Кажется, поэт и царь, мнимо сблизившись, удаляются; обращения к декабристам всё теплее…
Однако 3 мая 1827 года царь через Бенкендорфа всё же передаёт Пушкину разрешение приехать в Петербург, впрочем, напоминает о честном слове поэта — «вести себя благородно и пристойно» ( XIII, 329). Здесь, в столице, Пушкин, уже искусившийся в тонкостях этикета, просит аудиенции у Бенкендорфа, шеф жандармов отправляется к Николаю, и на прошении появляется царская карандашная резолюция: «Пригласить его в среду, в 2 часа, в Петербурге» ( XIII, 331).

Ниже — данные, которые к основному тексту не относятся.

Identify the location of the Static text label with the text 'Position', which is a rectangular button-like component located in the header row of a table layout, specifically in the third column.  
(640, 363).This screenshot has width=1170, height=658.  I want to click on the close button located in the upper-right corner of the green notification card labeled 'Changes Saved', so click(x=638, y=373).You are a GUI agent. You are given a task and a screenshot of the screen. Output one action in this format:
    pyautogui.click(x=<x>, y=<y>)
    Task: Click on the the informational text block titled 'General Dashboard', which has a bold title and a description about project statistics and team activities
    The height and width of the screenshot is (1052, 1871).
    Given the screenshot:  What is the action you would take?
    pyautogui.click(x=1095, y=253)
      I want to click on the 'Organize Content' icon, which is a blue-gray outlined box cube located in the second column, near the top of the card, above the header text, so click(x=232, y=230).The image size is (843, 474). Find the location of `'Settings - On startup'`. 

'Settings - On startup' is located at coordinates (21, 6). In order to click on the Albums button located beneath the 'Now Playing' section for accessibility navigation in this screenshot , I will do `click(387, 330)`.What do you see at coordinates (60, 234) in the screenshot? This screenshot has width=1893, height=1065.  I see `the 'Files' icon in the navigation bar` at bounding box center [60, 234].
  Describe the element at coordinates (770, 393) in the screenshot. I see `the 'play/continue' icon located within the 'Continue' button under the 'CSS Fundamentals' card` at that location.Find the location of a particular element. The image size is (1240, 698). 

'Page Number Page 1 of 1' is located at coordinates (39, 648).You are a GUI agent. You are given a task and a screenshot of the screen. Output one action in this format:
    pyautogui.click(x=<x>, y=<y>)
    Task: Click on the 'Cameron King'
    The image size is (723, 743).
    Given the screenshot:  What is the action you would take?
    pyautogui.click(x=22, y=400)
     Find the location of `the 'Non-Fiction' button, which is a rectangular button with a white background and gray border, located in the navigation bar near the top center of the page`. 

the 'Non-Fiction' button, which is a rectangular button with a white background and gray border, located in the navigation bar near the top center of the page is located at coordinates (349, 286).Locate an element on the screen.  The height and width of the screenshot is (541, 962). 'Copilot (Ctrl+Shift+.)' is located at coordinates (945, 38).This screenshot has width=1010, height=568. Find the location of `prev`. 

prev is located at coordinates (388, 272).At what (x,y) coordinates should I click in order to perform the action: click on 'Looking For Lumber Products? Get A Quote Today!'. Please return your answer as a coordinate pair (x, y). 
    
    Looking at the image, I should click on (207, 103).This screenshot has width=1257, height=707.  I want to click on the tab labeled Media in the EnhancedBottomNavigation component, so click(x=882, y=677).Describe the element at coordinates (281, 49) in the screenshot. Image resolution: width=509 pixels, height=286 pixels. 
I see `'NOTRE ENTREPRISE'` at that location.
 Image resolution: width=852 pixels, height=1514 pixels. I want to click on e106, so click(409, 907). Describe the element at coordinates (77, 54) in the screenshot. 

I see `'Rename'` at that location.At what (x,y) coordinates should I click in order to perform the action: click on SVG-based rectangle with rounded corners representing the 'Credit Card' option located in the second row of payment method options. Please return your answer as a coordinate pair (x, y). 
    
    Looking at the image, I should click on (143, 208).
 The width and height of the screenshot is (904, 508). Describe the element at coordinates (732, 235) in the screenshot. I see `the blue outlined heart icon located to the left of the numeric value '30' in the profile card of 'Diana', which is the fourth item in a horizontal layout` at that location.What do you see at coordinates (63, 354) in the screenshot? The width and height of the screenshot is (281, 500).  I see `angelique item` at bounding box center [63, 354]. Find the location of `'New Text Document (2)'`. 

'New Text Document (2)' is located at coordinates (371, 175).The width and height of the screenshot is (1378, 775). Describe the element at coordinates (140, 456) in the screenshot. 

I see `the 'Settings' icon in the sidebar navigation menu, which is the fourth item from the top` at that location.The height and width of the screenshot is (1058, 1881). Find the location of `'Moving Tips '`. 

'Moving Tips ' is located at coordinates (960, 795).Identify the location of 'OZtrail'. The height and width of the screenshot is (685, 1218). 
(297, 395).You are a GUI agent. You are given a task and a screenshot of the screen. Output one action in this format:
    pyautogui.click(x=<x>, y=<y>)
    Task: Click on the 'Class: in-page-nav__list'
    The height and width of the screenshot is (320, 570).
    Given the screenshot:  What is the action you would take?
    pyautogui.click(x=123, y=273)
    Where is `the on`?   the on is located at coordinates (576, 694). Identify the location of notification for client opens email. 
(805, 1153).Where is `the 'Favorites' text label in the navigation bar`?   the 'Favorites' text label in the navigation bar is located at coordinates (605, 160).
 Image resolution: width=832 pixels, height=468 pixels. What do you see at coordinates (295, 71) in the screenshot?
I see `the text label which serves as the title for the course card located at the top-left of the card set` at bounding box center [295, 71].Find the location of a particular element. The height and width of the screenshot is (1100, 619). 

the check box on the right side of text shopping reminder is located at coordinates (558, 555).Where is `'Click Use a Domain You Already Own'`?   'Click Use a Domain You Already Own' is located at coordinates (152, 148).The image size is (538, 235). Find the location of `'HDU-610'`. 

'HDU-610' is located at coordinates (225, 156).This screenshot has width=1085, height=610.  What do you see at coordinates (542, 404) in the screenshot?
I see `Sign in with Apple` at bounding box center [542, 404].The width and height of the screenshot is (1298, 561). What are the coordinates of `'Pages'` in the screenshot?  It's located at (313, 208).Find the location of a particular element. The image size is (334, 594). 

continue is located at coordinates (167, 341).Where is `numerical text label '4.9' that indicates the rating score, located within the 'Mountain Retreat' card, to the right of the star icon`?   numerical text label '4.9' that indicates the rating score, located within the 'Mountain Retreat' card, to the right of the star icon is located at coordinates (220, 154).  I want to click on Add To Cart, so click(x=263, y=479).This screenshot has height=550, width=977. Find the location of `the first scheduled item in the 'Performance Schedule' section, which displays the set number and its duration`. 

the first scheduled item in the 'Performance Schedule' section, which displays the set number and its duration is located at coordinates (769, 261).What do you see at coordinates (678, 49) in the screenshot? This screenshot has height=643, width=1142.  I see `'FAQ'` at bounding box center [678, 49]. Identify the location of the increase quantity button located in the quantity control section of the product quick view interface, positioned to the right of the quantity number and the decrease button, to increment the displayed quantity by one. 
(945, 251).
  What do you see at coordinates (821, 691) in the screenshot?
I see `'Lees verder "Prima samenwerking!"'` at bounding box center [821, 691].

6 июля 1827 года Пушкин посетил Бенкендорфа и, возможно, впервые познакомился с ним не только по письмам.
Эта аудиенция была как бы уменьшенным повторением кремлёвской встречи 8 сентября 1826 года.
Мы не имеем о ней сведений, кроме общего замечания Бенкендорфа: «Он всё-таки порядочный шалопай, но если удастся направить его перо и его речи, то это будет выгодно» [239] Старина и новизна, кн. VI, с. 6.
. Во всяком случае, в ближайшие месяцы Пушкин новых выговоров не получает; и очень знаменательно, что 20 июля, через несколько дней после аудиенции у Бенкендорфа, поэт пересылает шефу жандармов несколько своих последних сочинений, и в их числе «Стансы», написанные восемь месяцев назад.
22 августа Бенкендорф отвечает довольно милостиво и сообщает между прочим о разрешении «Стансов» (см. XIII, 333, 335).
Стихи «В надежде славы и добра…» появляются в январе 1828 года [240] Цензурное разрешение 9 января 1828 г.
.
Итак, летом 1827-го Пушкина опять «простили», как это было почти годом раньше, в сентябре 1826-го.
Публикация «Стансов» имела немалые последствия для формирования общественного взгляда на Пушкина и его творчество.
По существу, это ведь была первая печатная декларация поэта о его примирении с новым порядком вещей.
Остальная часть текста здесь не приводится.